5. Guillermo Rigondeaux: Perhaps no fighter alive better symbolizes the famous George Foreman line about boxing being like Jazz music because “the better it is, the few people appreciate it.” A former Cuban amateur standout and perhaps the greatest Olympic boxer in history, Rigo will likely need to move up to full featherweight (he’s not even big at 122 pounds) before he’ll be able to find an opponent worthy of him.
6. Manny Pacquiao: Pacquiao looked out of his depth against Floyd Mayweather last May, and I’m not buying the injury excuse for a second. Pacquiao had no trouble letting his punches go on the rare occasions when he was in range to do it. Still, Pacquiao’s previous fight against Timothy Bradley was an impressive night of work. Even in decline, he still rates in the P4P top 10 for now.
7. Saul Alvarez: Canelo has consistently gone after the highest rated names in his division, even when they were tough style match ups for him, as was the case with Erislandy Lara and Austin Trout. He’s also continued to improve his ability to handle fighters who use a lot of movement. Against a come-forward fighter, the red-headed assassin has been deadly.
8. Sergey Kovalev: The Russian Krusher holds three of the four belts at light heavyweight. After knocking down Bernard Hopkins and shutting him out on the cards last year, he came back this year to turn in an exciting stoppage of former champion Jean Pascal. Perhaps the most dangerous fighter on the planet.
9. Gennady Golovkin: Golovkin’s resume is lacking of truly big names, due to the fact that so many big names have ducked him. But it’s hardly as bad as his detractors want to claim. GGG has pole-axed former champions and ranked contenders. He’s battered guys who just don’t get battered. He’s an incredibly dangerous offensive fighter, with the amateur pedigree to back it up.
10. Juan Francisco Estrada: Estrada provides a classic example of little fighters just not getting enough credit. The WBA and WBO champion has been a wrecking ball at flyweight, beating top fighters in the division such as Brian Viloria, Milan Melindo, Richie Mepranum and Giovani Segura. Few champions can claim to have beaten a better lineup over the past two years. Estrada’s last loss came against Roman Gonzalez in 2012, fighting at 108 pounds. I’d love to see them rematch at 112.
11. Terence Crawford: Crawford has the potential to become boxing’s next major superstar, Crawford has only looked more impressive as he’s stepped up in competitive. His TKO of Yuriorkis Gamboa last year was one of 2014’s best performances. His stoppage of Thomas Dulorme in April made Crawford a two-division world champion.

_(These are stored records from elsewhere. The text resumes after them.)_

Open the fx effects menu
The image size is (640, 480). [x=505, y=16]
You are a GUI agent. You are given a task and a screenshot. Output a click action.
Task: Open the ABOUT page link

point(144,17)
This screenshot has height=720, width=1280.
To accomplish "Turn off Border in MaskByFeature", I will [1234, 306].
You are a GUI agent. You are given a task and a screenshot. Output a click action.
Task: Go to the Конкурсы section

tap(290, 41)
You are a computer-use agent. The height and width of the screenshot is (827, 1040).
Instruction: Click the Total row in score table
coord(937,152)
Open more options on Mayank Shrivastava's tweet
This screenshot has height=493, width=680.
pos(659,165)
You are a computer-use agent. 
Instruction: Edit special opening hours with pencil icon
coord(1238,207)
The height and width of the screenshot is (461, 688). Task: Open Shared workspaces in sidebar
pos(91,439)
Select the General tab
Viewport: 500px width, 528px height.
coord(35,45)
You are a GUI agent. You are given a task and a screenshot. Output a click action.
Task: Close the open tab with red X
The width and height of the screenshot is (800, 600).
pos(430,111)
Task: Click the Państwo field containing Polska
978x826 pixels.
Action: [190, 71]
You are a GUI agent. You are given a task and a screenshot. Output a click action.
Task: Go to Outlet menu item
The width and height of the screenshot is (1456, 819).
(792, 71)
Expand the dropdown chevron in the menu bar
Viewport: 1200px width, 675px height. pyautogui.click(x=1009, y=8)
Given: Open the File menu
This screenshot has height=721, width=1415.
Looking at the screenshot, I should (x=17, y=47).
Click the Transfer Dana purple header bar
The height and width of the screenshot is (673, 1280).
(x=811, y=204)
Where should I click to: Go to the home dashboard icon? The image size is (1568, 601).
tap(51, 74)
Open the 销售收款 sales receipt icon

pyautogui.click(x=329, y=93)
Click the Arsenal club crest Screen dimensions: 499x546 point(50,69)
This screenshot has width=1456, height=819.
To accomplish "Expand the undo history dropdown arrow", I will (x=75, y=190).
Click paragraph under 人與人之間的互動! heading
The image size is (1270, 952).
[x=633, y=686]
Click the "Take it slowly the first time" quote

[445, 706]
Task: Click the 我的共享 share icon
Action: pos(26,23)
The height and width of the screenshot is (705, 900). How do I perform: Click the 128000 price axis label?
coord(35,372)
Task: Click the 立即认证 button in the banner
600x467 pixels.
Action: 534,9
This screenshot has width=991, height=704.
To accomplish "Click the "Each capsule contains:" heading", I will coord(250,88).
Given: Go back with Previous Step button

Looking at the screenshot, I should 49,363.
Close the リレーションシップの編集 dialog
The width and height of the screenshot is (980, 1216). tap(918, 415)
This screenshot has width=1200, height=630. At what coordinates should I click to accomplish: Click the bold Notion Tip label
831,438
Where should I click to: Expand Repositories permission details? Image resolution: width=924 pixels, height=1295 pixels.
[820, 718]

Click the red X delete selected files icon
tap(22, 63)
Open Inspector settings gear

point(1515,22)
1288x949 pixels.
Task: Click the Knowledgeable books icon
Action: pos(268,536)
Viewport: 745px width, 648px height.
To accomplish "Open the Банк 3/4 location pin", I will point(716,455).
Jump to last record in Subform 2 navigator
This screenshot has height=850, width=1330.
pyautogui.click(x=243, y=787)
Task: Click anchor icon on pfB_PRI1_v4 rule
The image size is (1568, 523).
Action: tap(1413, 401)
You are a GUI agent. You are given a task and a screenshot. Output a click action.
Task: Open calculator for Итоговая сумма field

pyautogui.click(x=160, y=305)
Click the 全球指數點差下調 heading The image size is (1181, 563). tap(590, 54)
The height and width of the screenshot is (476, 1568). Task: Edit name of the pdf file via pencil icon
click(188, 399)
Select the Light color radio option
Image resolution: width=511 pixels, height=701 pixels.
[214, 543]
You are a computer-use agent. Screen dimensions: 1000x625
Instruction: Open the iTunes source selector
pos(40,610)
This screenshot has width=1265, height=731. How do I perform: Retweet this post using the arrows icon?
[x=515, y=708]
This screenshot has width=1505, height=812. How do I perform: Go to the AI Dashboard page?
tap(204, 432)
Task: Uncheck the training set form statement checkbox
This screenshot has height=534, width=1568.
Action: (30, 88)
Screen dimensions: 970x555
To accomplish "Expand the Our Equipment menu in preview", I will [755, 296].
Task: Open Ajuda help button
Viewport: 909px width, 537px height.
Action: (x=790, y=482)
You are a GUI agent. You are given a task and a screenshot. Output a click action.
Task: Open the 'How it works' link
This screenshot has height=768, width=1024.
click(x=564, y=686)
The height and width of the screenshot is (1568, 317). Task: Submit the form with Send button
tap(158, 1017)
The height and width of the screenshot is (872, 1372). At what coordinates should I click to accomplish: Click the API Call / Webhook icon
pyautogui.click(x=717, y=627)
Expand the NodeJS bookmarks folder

12. Takashi Uchiyama: The undefeated WBA super featherweight champion has been a wrecking ball in his career. Aside from one technical draw, his record is perfect and his KO percentage one of the best among titlists. That he’s only ranked 12 here is probably a western bias on my part.
13. Naoya Inoe: I hesitate to place a fighter on this kind of list who has only eight professional fights and lacks an extensive amateur background. But Inoue is a phenom. In 2014 he captured world titles at 108 and 115 pounds. To win the WBO belt at super flyweight, he knocked out long-time champion Omar Narvaez, who had previously lost just once, when he moved up to bantamweight to face Nonito Donaire.
14. Miguel Cotto: Just as a I hesitated to include Inoue due to his youth, I’m wary of placing Cotto here, due to his advanced age. Still, he’s the lineal middleweight champion and looked outstanding in stopping Daniel Geale earlier this year. I’m very much looking forward to Cotto vs. Alvarez.
15. Adonis Stevenson: The lineal and WBC light heavyweight champion, Stevenson has become a bit lost in Sergey Kovalev’s shadow at 175 pounds. Still, he’s an explosive and athletic puncher with some boxing skill. I’d favor Kovalev to win if these two ever face off, but it would be a highly anticipated fight.